Local journalists began calling.
Editors reached out.

Newsrooms wanted to understand what Empower 50,000 Girls truly meant — and why someone had come all the way from the UK to speak with girls in rural India about health, confidence, dignity, and hope. Word had spread. The community was talking. The mission already had a life of its own.
And then came the instinct — that quiet, certain voice that says, “Do it now.”
So despite the chaos of travel and the looming flight, we organised a press conference. A venue was secured, a simple exhibition was set up, food arranged, chairs laid out. Volunteers stepped in with grace and enthusiasm: Irtika Rehman, a young MIT engineering student, her younger sister, Yusra Rehman, and several others who believed in the mission as deeply as we did. They arranged displays, greeted reporters, answered questions, and stood proudly beside the story.

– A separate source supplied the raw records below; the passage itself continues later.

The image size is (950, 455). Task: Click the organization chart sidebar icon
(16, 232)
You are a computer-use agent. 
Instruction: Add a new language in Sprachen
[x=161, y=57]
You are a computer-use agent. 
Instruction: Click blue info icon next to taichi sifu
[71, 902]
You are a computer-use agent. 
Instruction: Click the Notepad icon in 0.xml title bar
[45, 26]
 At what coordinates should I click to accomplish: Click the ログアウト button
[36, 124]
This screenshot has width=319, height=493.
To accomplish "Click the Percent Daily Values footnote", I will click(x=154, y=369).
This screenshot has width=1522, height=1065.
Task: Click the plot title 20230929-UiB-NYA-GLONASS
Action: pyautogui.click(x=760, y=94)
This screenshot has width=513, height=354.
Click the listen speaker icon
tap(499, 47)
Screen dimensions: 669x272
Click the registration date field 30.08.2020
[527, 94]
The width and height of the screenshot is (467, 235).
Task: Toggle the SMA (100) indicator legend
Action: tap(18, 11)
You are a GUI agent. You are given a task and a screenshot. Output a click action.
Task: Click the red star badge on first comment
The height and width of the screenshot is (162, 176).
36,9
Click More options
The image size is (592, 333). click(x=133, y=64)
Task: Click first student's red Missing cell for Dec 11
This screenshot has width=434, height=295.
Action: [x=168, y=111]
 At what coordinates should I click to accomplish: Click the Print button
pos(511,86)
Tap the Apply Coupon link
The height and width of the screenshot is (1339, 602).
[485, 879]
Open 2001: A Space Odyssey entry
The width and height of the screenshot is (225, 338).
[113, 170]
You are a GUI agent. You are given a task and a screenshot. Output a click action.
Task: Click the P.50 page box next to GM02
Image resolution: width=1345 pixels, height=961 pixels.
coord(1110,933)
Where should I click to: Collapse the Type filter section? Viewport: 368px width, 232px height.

When the journalists arrived, curiosity filled the room. They wanted to know why this mission mattered, why now, why here, and why girls. We spoke about the five schools, the workshops, the wellbeing bags, the cascade model, and the universal truth that whether in Bolton or rural India, every girl deserves the knowledge that protects her and the confidence that carries her forward.

It was raw, honest, emotional — and right.
The next morning, as I boarded the flight home, my phone began to buzz. Article after article. Photos, headlines, interviews. The story was everywhere — in regional papers, community pages, women’s forums, and local networks. While I was somewhere in the clouds, Empower 50K was on the front pages.
What a way to close Year One.
What a way to begin the next chapter. That moment — exhausted, hopeful, grateful — reminded me that this pledge was not just possible.
It was real.
It was needed.
And it was already taking root far beyond anything we had imagined. Empower 50K had found its voice. And the world was listening.